_What the exercise asks_.
Write every entry out again, unchanged.

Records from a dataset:
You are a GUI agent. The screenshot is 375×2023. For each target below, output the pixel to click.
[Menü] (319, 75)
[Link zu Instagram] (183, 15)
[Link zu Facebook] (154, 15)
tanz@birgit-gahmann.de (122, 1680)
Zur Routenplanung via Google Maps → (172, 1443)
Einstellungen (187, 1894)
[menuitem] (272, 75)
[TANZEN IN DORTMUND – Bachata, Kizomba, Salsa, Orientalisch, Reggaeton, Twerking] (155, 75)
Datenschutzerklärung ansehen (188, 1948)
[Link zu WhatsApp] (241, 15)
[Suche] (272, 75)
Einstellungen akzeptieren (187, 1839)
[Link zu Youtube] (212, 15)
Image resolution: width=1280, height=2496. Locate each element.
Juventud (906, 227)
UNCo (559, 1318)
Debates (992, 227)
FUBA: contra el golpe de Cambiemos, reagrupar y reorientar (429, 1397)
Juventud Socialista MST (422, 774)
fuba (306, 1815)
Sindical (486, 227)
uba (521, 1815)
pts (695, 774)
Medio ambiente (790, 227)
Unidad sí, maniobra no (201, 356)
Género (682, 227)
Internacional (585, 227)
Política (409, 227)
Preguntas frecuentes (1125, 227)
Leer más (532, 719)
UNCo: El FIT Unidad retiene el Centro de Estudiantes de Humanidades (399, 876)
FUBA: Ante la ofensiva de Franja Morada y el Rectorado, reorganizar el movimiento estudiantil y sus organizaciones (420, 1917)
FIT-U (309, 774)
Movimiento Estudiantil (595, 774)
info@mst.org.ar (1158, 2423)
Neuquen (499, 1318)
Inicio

_Solution to this task_.
You are a GUI agent. The screenshot is 375×2023. For each target below, output the pixel to click.
[Menü] (319, 75)
[Link zu Instagram] (183, 15)
[Link zu Facebook] (154, 15)
tanz@birgit-gahmann.de (122, 1680)
Zur Routenplanung via Google Maps → (172, 1443)
Einstellungen (187, 1894)
[menuitem] (272, 75)
[TANZEN IN DORTMUND – Bachata, Kizomba, Salsa, Orientalisch, Reggaeton, Twerking] (155, 75)
Datenschutzerklärung ansehen (188, 1948)
[Link zu WhatsApp] (241, 15)
[Suche] (272, 75)
Einstellungen akzeptieren (187, 1839)
[Link zu Youtube] (212, 15)
Image resolution: width=1280, height=2496. Locate each element.
Juventud (906, 227)
UNCo (559, 1318)
Debates (992, 227)
FUBA: contra el golpe de Cambiemos, reagrupar y reorientar (429, 1397)
Juventud Socialista MST (422, 774)
fuba (306, 1815)
Sindical (486, 227)
uba (521, 1815)
pts (695, 774)
Medio ambiente (790, 227)
Unidad sí, maniobra no (201, 356)
Género (682, 227)
Internacional (585, 227)
Política (409, 227)
Preguntas frecuentes (1125, 227)
Leer más (532, 719)
UNCo: El FIT Unidad retiene el Centro de Estudiantes de Humanidades (399, 876)
FUBA: Ante la ofensiva de Franja Morada y el Rectorado, reorganizar el movimiento estudiantil y sus organizaciones (420, 1917)
FIT-U (309, 774)
Movimiento Estudiantil (595, 774)
info@mst.org.ar (1158, 2423)
Neuquen (499, 1318)
Inicio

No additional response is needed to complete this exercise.